The same comment is applicable to the defendant in the case at bar, that he was not a resident and entitled to vote in the Township of Ridgebury, to which township he came for the purpose of convenience while teaching the school and in which township he had no interests, nor did he intend to remain longer than he was obliged, and at all times while so temporarily there was claiming South Creek as his home and was intending to return to South Creek at the earliest opportunity.

Justice Agnew in the opinion in that case further said (page 306):

“It is obvious, therefore, that the state residence and the district residence are of the same nature, and whatever is necessary to constitute the one, is essential to define the other; the only difference being in their time of duration.”

It is evident that the term “inhabitant” or “resident” in these clauses cannot mean one sojourning temporarily or for some special purpose, but refers to one who has a permanent abode.

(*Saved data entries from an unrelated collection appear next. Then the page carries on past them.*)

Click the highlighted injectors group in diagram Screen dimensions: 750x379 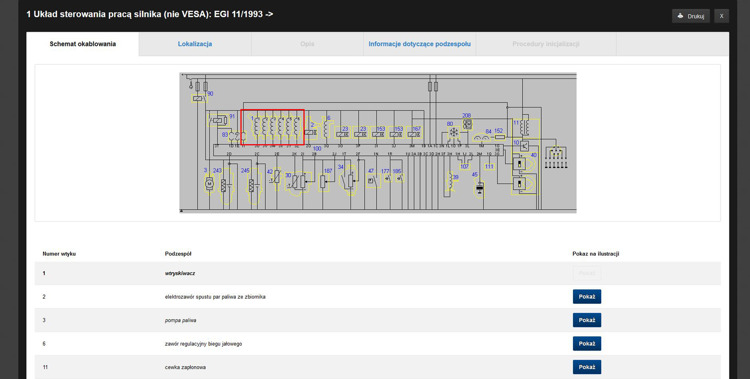[x=273, y=127]
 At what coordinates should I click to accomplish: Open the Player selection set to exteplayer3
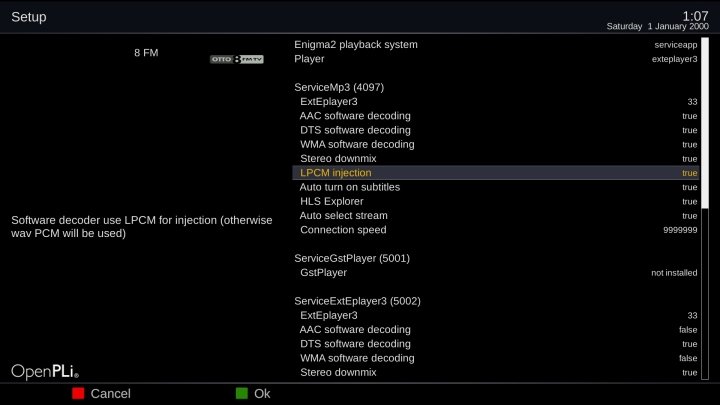(x=497, y=58)
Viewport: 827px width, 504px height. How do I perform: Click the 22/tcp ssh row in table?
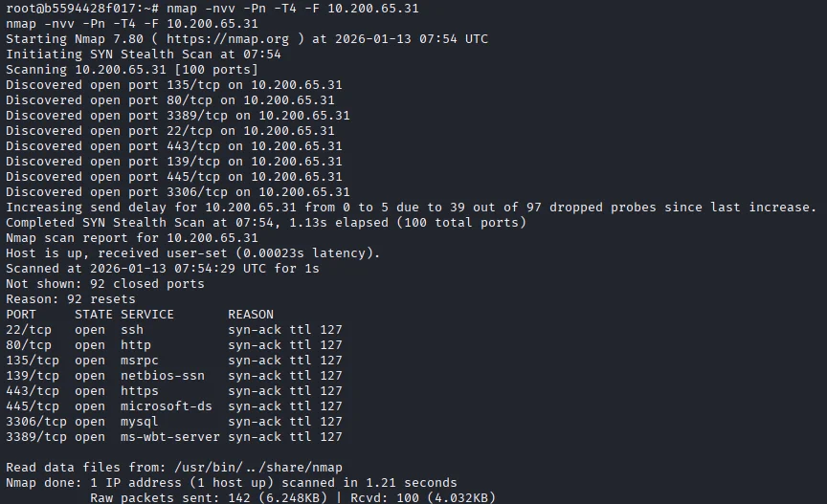point(173,330)
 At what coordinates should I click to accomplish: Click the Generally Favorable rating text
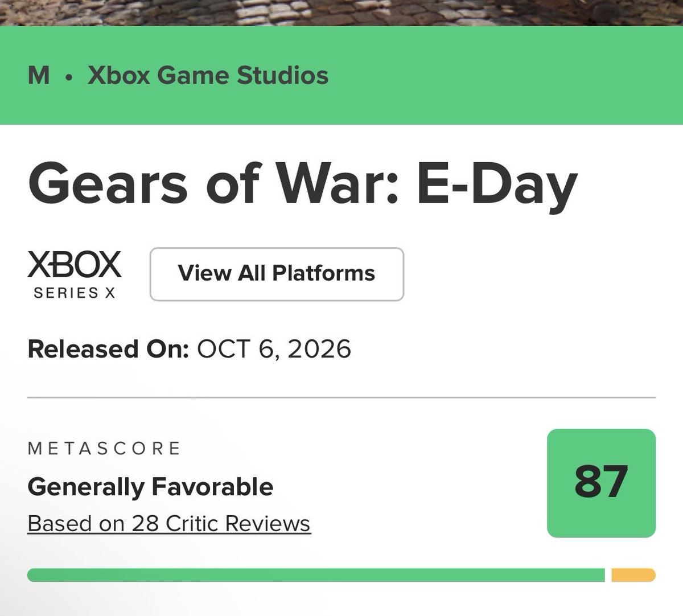pos(150,487)
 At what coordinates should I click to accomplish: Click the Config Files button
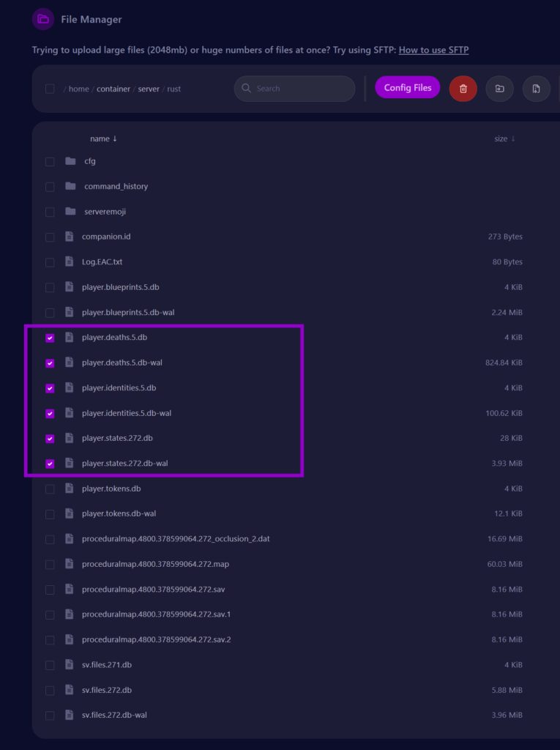(408, 88)
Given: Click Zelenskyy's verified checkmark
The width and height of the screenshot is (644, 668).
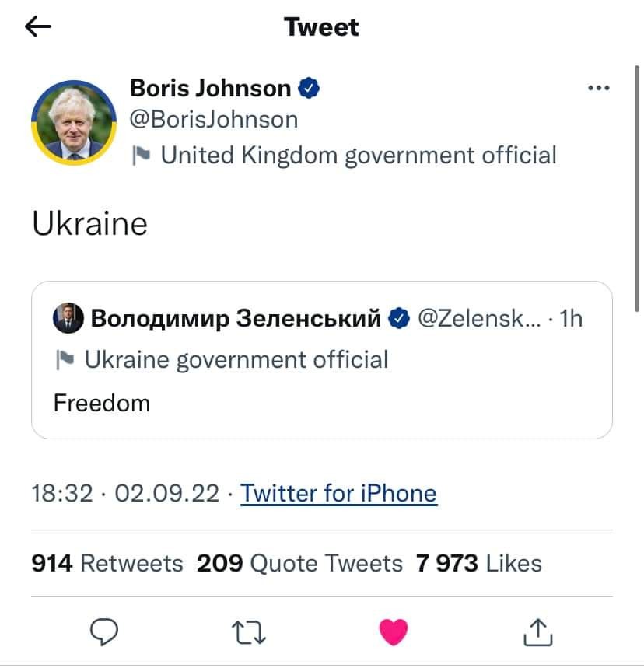Looking at the screenshot, I should point(400,317).
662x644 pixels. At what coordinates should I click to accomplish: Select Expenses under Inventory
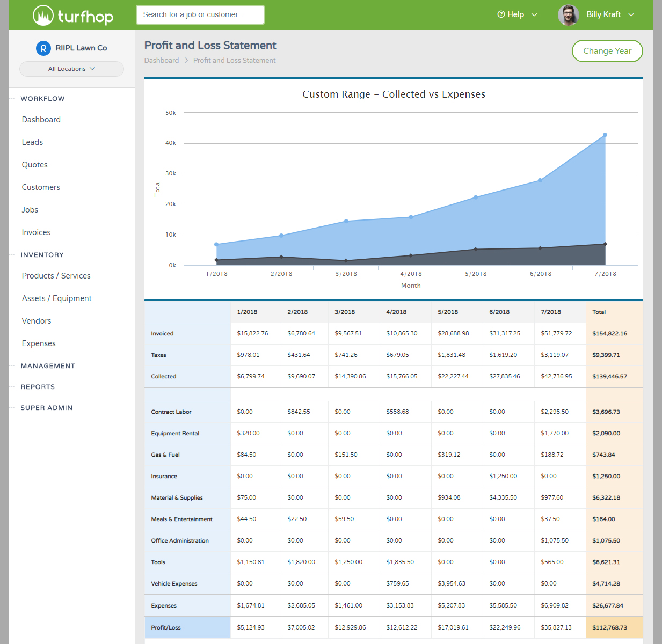click(x=39, y=343)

“It is equally clear, that the electors of the state are those who have their homes within it, and not elsewhere. Their domicil is there, and their home is the place where they permanently reside, and to which they intend to return when away from it. It is also clear, that one domiciled in another state cannot be an elector here, though he be resident here for some temporary purpose, or on some special business, and though his stay may be prolonged upward of a year. Therefore, when the Constitution declares that the elector must be a resident of the state for one year, it refers beyond question, to the state as his home or domicil, and not as the place of a temporary sojourn. This being the character of the state residence, it defines, as we have seen, the district residence; for both are members of the same sentence and are qualified by the same words. ... If he have a fixed and permanent home in one district, he cannot, because dwelling temporarily in another, in the prosecution of his business, vote in the latter” (pages 307-308).

Mr. Justice Agnew further approves the language of Mr. Story in his Conflict of Laws as follows (page 309):

“ ‘Two things (he says) must concur to constitute domicil — first, residence; and, secondly, the intention of making it the home of the party. There must be the fact and the intent.’ ”

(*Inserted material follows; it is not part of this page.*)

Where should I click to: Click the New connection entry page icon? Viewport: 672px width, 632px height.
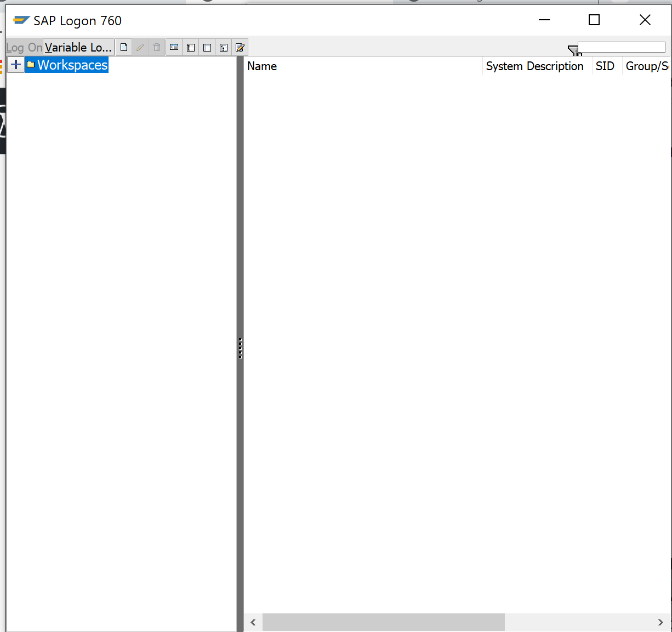tap(124, 48)
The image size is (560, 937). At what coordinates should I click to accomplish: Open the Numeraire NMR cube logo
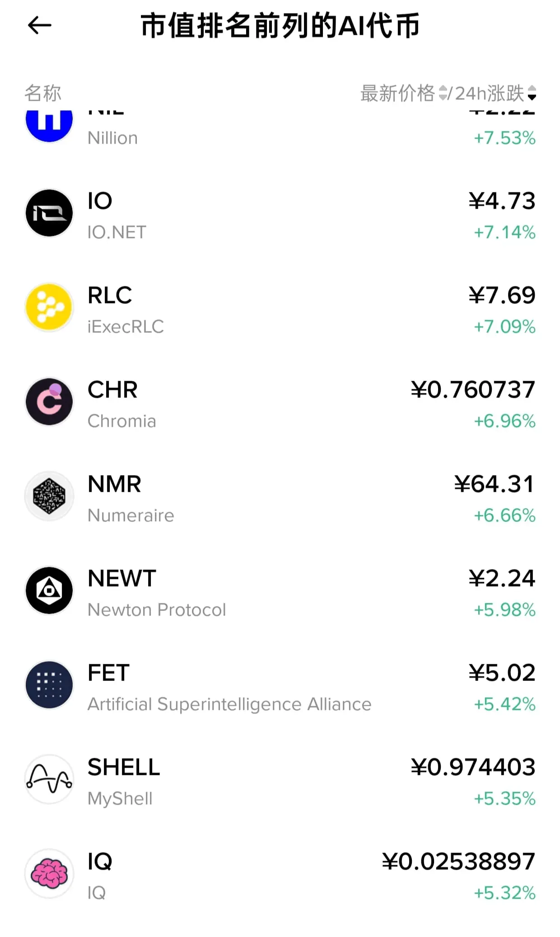click(x=49, y=496)
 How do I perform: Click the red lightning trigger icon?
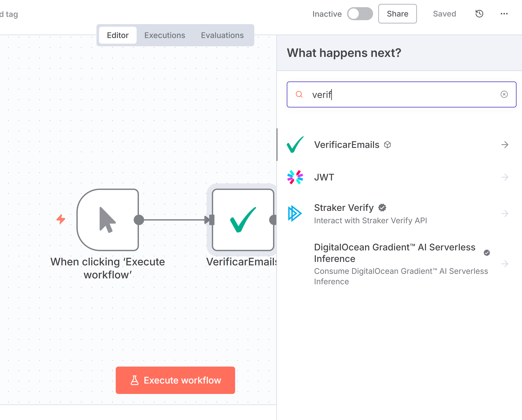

In delivering the opinion of the court in Guier v. O’Daniel et al., reported in a note to Desebats v. Berguier, 1 Binney 336, at pages 351,352, Judge Rush said:

“The apparent or avowed intention of constant residence, not the manner of it, constitutes the domicil. ... It may be defined ... to be a residence at a particular place accompanied with positive or presumptive proof of continuing , it an unlimited time.”

In the case of James Casey, an insolvent debtor, 1 Ashmead 126, Judge King said:

“Removal out of the state, without an intention permanently to reside elsewhere, will not lose residence, nor will a mere intention to remove permanently, not followed by actual removal, acquire it.”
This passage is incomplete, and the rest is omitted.